Now, Lotte Lenya is well known for being a sometimes unreliable source for historical facts--some of it's "true," some of it's not, and we'll mostly never know (who cares?!)--but she is also known for being a terrific performer, and one who had a genius for minimalism. Enter Mary Martin who was still in the early part of her career, and I am inclined to believe the more seasoned performer, in this case (being Lenya). When it comes to a Weill song, especially one as delicate, disarmingly, and deceptively simple as this one, underplaying is always the right choice.

One last bit of dish. Hal Prince also mentions an exchange he had with Lotte Lenya backstage of Cabaret when she learned he was headed out to see Dietrich perform. Prince says: "And she said, looking into the mirror without a pause, 'Say hello to Miss No-Talent.'" I'm sure they're friends, now, in Show Business Heaven. This brings us full circle, back to the very beginning. A very good place to start.

And now for the song.

Here is Kurt Weill singing this amazing, heartbreaking piece. Once you've heard it this way, you can never unhear it again, though it omits my favorite, the last verse, alas. You can hear Mary Martin as well, after the lyrics posted below. Listen.
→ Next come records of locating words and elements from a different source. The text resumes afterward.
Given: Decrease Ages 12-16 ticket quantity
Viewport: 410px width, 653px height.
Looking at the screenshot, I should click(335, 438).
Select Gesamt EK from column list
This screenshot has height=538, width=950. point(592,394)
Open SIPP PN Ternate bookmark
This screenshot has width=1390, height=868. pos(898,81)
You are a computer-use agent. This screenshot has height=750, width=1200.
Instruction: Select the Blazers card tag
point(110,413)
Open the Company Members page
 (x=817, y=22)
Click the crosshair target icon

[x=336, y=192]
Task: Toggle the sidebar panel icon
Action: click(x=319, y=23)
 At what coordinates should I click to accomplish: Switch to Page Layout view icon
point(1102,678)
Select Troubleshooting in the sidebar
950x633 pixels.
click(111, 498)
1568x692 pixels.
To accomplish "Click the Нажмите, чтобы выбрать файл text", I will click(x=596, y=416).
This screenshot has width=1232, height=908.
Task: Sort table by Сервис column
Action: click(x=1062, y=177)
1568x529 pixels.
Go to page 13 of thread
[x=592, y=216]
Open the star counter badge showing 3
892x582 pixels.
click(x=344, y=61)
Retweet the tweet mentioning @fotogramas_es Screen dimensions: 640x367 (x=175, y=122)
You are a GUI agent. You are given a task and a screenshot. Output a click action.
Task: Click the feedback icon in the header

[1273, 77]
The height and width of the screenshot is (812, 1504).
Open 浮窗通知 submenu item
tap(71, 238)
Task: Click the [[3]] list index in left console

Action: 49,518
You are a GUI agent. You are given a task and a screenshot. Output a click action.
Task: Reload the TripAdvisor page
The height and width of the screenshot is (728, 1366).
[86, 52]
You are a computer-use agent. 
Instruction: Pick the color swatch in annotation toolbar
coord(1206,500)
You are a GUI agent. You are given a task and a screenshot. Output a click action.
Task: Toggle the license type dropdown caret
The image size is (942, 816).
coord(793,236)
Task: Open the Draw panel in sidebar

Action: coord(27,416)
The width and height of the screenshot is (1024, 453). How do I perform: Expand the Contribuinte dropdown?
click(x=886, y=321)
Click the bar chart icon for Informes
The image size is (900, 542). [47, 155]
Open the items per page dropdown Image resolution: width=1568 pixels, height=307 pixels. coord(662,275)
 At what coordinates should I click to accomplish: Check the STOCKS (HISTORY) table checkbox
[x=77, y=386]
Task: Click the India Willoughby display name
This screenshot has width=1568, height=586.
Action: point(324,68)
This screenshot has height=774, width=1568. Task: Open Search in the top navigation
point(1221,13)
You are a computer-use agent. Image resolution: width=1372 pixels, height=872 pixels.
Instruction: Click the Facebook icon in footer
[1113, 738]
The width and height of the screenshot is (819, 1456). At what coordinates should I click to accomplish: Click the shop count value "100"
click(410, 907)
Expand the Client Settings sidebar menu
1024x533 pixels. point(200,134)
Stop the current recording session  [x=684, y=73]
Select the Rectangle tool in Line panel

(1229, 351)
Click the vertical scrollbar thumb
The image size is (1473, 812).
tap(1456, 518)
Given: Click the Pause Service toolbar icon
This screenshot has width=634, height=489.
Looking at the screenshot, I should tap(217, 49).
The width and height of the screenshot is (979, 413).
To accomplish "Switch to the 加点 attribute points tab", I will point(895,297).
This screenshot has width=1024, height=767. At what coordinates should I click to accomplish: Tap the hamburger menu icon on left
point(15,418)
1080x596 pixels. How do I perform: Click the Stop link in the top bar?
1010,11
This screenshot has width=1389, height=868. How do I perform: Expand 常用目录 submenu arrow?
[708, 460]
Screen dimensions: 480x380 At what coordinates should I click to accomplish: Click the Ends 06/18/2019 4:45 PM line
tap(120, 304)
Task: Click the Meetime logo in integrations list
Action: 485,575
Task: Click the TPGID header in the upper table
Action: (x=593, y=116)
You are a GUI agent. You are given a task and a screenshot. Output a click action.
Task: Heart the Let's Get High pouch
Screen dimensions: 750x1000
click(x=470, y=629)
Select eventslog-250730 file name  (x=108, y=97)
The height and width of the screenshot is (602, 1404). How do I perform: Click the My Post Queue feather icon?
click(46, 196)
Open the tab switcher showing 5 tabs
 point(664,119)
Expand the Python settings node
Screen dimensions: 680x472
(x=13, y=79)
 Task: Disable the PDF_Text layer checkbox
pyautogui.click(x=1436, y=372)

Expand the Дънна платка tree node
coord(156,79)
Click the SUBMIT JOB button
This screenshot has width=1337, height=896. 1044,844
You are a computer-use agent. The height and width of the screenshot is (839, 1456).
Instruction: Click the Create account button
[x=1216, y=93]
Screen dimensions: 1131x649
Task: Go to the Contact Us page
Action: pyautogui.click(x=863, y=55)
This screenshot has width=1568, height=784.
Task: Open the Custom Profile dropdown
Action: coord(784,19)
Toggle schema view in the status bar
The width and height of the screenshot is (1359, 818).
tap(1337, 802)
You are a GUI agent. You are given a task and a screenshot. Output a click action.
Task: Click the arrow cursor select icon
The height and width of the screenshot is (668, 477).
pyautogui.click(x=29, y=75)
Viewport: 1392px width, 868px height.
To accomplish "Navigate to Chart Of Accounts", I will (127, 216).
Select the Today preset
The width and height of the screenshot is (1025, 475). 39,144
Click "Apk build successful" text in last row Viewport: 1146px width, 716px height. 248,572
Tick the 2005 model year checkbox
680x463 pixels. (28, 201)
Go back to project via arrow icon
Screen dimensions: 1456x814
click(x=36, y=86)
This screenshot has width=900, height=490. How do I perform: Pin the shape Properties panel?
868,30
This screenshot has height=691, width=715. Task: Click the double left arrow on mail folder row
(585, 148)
Listen....

You know the way you feel
When there is autumn in the air,

That's him, that's him.

The way you feel when Antoine
Has finished with your hair,

That's him, that's him.

You know the way you feel
When you smell bread baking,

The way you feel,
When suddenly a tooth stops aching;

Wonderful world, wonderful you,

That's him, that's him.
He is as simple as a swim in summer,
Not arty, not actory.

He's like a plumber when you need a plumber:
He's satisfactory.

You know the way you feel
When you want to knock on wood,

The way you feel 
When your heart is gone for good:
Wonderful world, wonderful you,
That's him.

You could shuffle him with millions,
Soldiers and civilians,
I'd pick him out.

In the darkest caves and hallways
I would know him always,
Beyond a doubt.


Comes easily to me
Because that's he.

You know the way you feel
About the Rhapsody in Blue:
That's him, that's him;

The way you feel about a hat

Created just for you:
That's him, that's him.

You know the way you feel
When the fireflies glimmer,
The way you feel when overnight
Your hips grow slimmer:

Wonderful world, wonderful you,
That's him, that's him.

He's like a book directly from the printer,
You look at him, he so commenceable.
He's comforting as woolens in the winter:
He's indispensable.

You know the way the way you feel
That you know you should conceal
The way you feel feel that you really shouldn't feel:
Wonderful world, wonderful you,

That's him.

"That's Him" from One Touch of Venus. Music by Kurt Weill, lyrics by Ogden Nash, 1943.

* * *

And because Spotify allows me to provide one-stop research shopping, this track has Mary Martin singing "That's Him" with the gorgeous Weill full-orchestrations. Enjoy.


Ian said...

Sigh. That's him alright. I'm mostly an old soul - Erroll Garner is my Favorite, but your latest last songs have been very nice to me. Thanks.

Anonymous said...

I'm currently in rehearsals to play Venus at 42nd Street Moon in San Francisco. Thanks for this terrific commentary, it's inspired some ideas of how I'll do the song.